We found that the inability to accumulate new skills through work was a major factor in determining if people ended up being locked into this low-wage work trap. Once you’re working, the notion that you’re going to go to night school, do Harvard X, whatever, to upgrade your skills is pretty implausible. It’s not a null set, but Horatio Alger stories are few and far between. We should celebrate them, but it’s unrealistic to rely on heroic expressions of self-efficacy to address the challenge of upward mobility. If you’re working for low wages, you probably rely on somewhat inefficient transportation, probably have a fairly long commute. Low-wage workers skew female, skew having caregiving obligations, so these are people working hard to make ends meet. Between fatigue, and other obligations, if they don’t have an easily accessible way to augment their skills, which means through work, the avenues for them to acquire skills to be considered for advancement are really constrained.
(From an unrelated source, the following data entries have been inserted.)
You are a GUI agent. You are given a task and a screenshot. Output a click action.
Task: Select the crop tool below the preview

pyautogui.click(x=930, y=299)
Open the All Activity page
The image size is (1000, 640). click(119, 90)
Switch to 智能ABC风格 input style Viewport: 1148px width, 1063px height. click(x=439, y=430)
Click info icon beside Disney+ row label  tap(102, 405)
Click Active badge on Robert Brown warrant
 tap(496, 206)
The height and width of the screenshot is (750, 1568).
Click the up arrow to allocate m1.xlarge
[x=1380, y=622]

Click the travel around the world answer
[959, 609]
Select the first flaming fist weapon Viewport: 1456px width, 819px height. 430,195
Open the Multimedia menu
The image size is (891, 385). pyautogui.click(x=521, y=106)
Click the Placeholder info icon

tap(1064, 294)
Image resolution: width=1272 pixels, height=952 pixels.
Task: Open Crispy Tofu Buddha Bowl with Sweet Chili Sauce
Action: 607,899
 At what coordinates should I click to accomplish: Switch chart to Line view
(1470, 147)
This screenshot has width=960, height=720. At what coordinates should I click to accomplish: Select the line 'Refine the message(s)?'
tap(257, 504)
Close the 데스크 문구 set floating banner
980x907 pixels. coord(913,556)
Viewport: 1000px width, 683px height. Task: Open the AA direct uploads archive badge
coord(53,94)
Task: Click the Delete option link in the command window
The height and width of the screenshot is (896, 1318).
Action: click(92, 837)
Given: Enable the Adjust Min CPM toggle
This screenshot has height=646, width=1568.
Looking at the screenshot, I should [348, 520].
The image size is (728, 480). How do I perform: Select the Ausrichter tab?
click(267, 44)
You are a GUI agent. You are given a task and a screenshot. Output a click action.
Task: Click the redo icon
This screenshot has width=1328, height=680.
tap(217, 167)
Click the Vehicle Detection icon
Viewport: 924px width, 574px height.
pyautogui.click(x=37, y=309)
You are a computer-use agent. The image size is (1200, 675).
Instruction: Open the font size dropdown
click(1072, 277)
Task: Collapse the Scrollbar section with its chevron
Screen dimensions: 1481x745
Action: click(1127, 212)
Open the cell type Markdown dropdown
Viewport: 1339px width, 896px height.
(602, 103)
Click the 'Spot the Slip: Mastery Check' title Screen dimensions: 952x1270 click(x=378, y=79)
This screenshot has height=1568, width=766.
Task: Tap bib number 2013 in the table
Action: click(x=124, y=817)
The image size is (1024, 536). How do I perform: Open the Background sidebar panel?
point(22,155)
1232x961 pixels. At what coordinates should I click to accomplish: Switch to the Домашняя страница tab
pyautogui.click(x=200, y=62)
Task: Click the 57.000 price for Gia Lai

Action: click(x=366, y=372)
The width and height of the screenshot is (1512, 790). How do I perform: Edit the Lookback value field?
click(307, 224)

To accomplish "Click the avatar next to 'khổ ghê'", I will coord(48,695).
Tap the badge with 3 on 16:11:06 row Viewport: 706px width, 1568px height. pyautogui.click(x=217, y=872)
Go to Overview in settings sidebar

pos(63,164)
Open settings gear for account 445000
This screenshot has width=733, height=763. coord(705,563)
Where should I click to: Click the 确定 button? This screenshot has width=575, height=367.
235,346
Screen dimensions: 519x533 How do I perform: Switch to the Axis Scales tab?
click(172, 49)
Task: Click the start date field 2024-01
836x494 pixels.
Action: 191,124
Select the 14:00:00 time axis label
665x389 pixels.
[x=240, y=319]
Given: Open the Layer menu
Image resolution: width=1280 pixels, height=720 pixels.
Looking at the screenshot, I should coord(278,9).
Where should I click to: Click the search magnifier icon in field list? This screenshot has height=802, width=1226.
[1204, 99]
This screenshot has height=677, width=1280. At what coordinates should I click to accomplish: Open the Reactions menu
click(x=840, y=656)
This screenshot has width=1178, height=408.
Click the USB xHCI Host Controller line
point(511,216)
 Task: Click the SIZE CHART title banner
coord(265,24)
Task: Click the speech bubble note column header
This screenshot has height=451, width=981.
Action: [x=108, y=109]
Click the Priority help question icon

This was a surprising finding: A lot of people who progressed shifted industries. They gained some basic work experience and used that as a springboard. We don’t know if it’s strictly sectoral, but a change in employers was often correlated with moving forward. Whether that’s better skills matching — they moved to an industry that’s a better fit for their skills or to an industry that was more willing to invest in people — or once they demonstrated the basic competence, a new employer then was prepared to make a bet on them. We don’t know entirely what explains this phenomenon, but 85 percent of the people who had escaped the low-wage trap had switched industries.